Let’s Improve Safety Together

In the early 1980s two hotel fires within 6 months in Las Vegas, prompted changes to the fire code, and that has saved many lives. Nevada led the way implementing statewide requirements, and the nation followed. The first was at the MGM Grand and it took 87 lives and injured 700 people, it was the second worst hotel fire in US History…and Nevada and much of the rest of the country took action–new fire codes were enacted that required sprinklers in high-rises and large public areas, automatic elevator recalls and heating ventilation shutoffs, as well as extensive alarm systems and those little evacuation maps on the back of every hotel room door. The lessons of the disaster resonated beyond Las Vegas, the MGM blaze was also studied by psychologists, insurance firms, bar associations and even used in NASA presentations as a lesson in “safety standards” and “hazard controls.” At the time, every structure in the state was required to comply—no exemptions, no grandfathering. Resorts, schools, and universities grumbled at the expense but understood the necessity. As Tom Huddleston, Nevada state fire marshal at the time, said, “No matter how unpopular it is, it’s still something that has to be accomplished. We don’t want to lose people.”
I think it is clear those words should still resonate today, WE DON’T WANT TO LOSE PEOPLE. As we examine the tragedies that keep occurring, let’s review our safety codes and options, and improve them.
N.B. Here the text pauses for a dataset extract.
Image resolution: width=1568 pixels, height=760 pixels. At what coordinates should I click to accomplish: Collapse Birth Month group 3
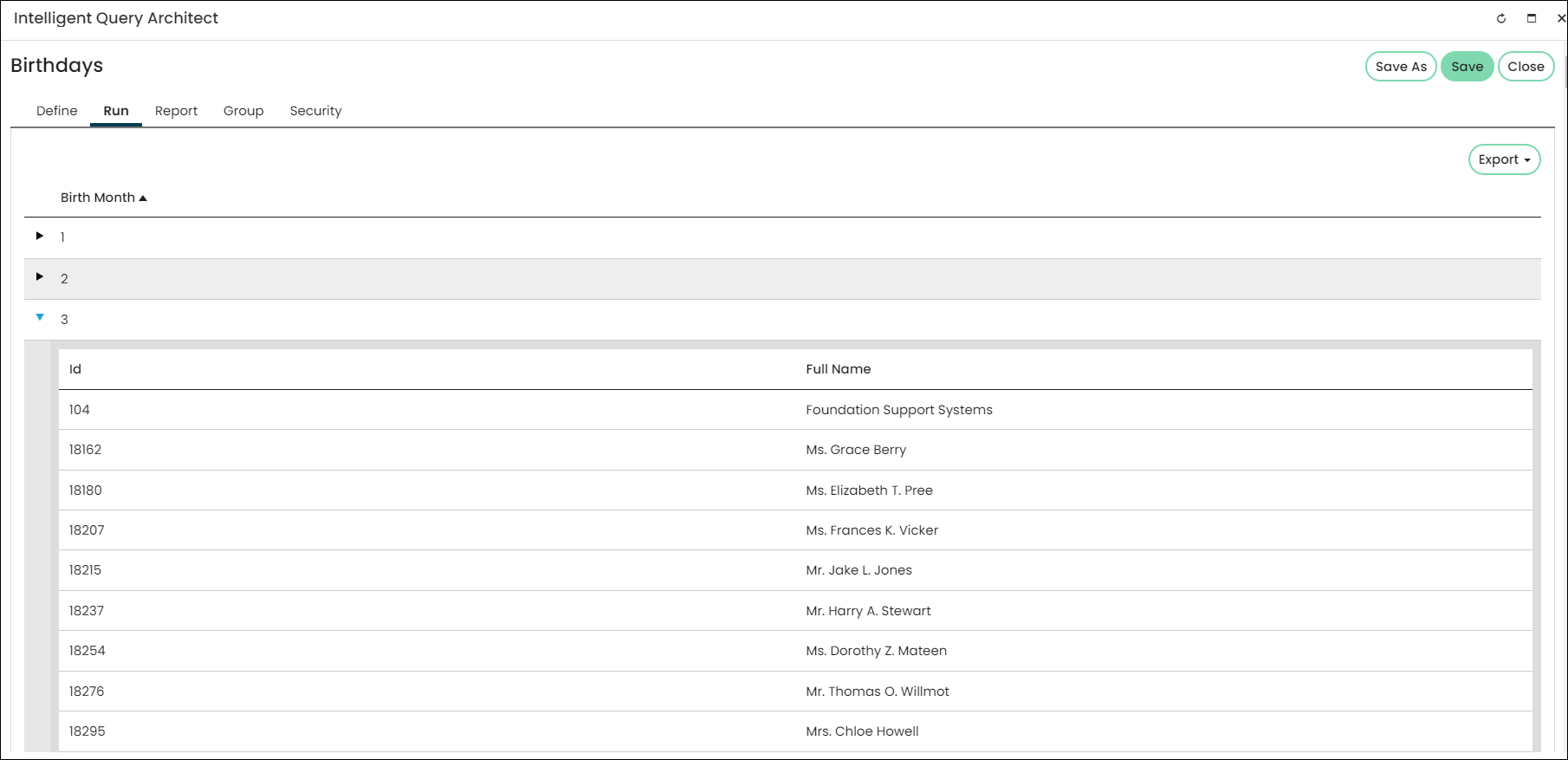pos(40,318)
At Threat Extinguisher, we agree that the discussion on safety and how to keep our public spaces, schools, churches, government buildings, hotels, restaurants, etc. safer is not a comfortable discussion, but we must discuss it and find options to keep people safe, because the same is true in 2017 as it was in 1980…no matter how unpopular the topic of active shooters is we must find new options to improve safety in public places ….at Threat Extinguisher we are striving to save lives.